Security Basics mailing list archives

Re: Apples / osX


From: Kelly Martin <kel () securityfocus com>
Date: Fri, 09 Sep 2005 12:24:28 -0400

Paul Day wrote:
On Thu, 8 Sep 2005, McKinley, Jackson wrote:
With osX being UNIX "based" and from what I can see some of the more
popular stuff should port with a little work.

s/"some"/"just about all". All my favourite Open-source tools will compile
on Mac OS X no problems. If you want a decent packaging environment, fink
is based on Debian's dpkg and is great if you want to keep your tools
up-to-date.

I have to say that fink seemed odd to me for someone coming from the Unix world... it works but I found Darwin Ports to be much more useful, they're more like the ports collection on OpenBSD and FreeBSD, and for security tools they are often more up-to-date. Personal preference.

Many people like to get all their security tools from a port, but you have to wait for the port to be updated to the latest version, and you lose a certain amount of control like configure options.
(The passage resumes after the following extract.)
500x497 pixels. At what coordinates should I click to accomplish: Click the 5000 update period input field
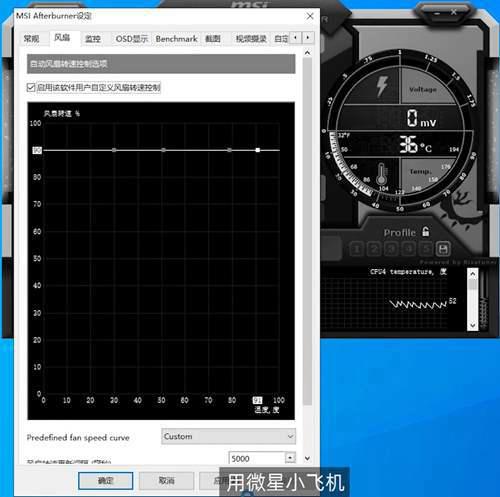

Most tools are probably better compiled on your own. With Apple's developer tools (on the OS X disc) you get GCC 4 and all the libraries, plus Apple's optimized X-Windows for unix GUI apps. All you're probably missing are some dependencies, which you can get easily using darwin ports. Darwin feels like normal BSD to me, with a nice OS X desktop or just X when you need it. I like to use darwin ports for something like gtk+, and then go compile tools like nessus on your own. Saves time but keeps you in control.